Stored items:
- Opening Delimiter -

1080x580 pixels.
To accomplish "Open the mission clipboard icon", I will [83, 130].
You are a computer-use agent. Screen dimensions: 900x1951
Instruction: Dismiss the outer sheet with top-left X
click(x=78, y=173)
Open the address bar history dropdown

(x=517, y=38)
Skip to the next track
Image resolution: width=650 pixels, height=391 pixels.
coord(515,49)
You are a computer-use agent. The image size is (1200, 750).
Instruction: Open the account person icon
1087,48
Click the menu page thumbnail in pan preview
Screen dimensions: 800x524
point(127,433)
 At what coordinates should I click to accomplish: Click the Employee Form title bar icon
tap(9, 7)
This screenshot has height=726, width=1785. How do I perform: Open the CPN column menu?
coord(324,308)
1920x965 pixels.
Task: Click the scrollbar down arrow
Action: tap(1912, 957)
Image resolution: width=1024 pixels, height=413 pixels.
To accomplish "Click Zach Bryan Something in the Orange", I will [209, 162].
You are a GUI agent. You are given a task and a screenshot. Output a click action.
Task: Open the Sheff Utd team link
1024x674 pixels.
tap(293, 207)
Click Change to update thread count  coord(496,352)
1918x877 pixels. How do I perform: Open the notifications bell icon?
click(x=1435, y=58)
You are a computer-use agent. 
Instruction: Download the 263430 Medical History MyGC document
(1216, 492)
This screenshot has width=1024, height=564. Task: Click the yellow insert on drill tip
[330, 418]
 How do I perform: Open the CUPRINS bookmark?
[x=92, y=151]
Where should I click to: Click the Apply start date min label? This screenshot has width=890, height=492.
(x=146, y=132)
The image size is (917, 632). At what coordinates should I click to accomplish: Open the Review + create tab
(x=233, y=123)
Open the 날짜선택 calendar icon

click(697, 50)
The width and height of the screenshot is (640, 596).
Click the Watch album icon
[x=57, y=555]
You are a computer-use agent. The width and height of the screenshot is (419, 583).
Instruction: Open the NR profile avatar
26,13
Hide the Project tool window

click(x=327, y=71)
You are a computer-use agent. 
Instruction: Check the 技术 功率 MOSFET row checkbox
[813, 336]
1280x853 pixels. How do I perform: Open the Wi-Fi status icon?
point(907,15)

- Closing Delimiter -

**PROBLEM TO WORK ON:** This task calls for an exact reproduction of the lines that start at the one containing "You are a GUI" and continue to the end of the entries above.

**RESULT BELOW:**
You are a GUI agent. You are given a task and a screenshot. Output a click action.
Task: Open the Sheff Utd team link
1024x674 pixels.
tap(293, 207)
Click Change to update thread count  coord(496,352)
1918x877 pixels. How do I perform: Open the notifications bell icon?
click(x=1435, y=58)
You are a computer-use agent. 
Instruction: Download the 263430 Medical History MyGC document
(1216, 492)
This screenshot has width=1024, height=564. Task: Click the yellow insert on drill tip
[330, 418]
 How do I perform: Open the CUPRINS bookmark?
[x=92, y=151]
Where should I click to: Click the Apply start date min label? This screenshot has width=890, height=492.
(x=146, y=132)
The image size is (917, 632). At what coordinates should I click to accomplish: Open the Review + create tab
(x=233, y=123)
Open the 날짜선택 calendar icon

click(697, 50)
The width and height of the screenshot is (640, 596).
Click the Watch album icon
[x=57, y=555]
You are a computer-use agent. The width and height of the screenshot is (419, 583).
Instruction: Open the NR profile avatar
26,13
Hide the Project tool window

click(x=327, y=71)
You are a computer-use agent. 
Instruction: Check the 技术 功率 MOSFET row checkbox
[813, 336]
1280x853 pixels. How do I perform: Open the Wi-Fi status icon?
point(907,15)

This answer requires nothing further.